This songbird breaks out the sampler to get a mate. And the superb lyrebird doesn't stop at mimicking other bird species — man-made noises just become part of the remix.
Every rock star has their groupies.
But when the male superb lyrebird takes the stage, he gives new definition to the term "siren song."
Like many birds, his voice is a prime way to woo the ladies.
Those flashy 28-inch-long tail feathers don't hurt either.
But to lure the females in close enough to admire his pretty plumage, he has to sing his heart out.
But this bird is more than just a snazzy solo.
He's a whole glee club.
He can imitate more than 20 different bird species in one song.
The more complex, the better-like the kookaburra.
It's so convincing, it even fools the real thing...though only outside the kookaburra's mating season.

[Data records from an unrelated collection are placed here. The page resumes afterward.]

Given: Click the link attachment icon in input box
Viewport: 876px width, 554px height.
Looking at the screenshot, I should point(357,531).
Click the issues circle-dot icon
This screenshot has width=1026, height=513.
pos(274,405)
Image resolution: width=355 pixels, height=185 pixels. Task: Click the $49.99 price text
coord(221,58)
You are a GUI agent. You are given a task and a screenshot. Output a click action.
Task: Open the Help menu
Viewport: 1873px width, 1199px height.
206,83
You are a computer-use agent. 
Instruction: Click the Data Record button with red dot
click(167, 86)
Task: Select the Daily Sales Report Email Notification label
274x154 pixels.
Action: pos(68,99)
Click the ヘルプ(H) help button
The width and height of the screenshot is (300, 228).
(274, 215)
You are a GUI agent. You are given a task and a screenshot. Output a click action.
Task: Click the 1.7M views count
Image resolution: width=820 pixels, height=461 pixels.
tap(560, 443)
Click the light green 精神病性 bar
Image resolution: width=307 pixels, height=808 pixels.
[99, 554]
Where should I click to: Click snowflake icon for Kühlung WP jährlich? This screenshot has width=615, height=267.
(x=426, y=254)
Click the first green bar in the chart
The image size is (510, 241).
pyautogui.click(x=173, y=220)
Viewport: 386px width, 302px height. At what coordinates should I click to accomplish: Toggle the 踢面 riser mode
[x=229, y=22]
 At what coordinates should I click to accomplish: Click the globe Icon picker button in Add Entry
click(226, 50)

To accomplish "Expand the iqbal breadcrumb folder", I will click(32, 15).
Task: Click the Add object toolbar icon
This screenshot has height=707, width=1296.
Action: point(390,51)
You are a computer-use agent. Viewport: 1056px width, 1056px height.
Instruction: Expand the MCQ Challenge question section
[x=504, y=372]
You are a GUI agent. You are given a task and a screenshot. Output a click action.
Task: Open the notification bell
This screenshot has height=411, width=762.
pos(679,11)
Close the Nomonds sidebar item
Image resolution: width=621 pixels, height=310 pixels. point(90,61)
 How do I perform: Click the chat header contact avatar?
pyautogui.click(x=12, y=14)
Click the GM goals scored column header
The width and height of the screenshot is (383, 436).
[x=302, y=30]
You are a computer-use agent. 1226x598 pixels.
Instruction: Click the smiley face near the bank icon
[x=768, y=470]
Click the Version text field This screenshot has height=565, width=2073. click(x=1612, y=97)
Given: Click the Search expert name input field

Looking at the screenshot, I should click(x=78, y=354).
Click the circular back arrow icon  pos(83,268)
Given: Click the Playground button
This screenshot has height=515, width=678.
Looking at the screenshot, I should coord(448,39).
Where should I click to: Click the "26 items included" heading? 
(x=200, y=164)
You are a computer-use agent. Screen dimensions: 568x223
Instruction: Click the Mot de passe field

But this male doesn't just stop at bird calls.
To really impress a potential mate, he breaks out the sampler.
That was a camera shutter.
And just to show off, he adds in the camera's motor drive.
Now he's practically one of the papparazzi.
The superb lyrebird can imitate nearly any sound he hears around him in the forest, though he rarely mimics manmade sounds in the wild.
But when he gets his groove on, he can really let loose.
A car alarm.
And even a chainsaw felling trees.
Maybe he should stick with something a little more romantic.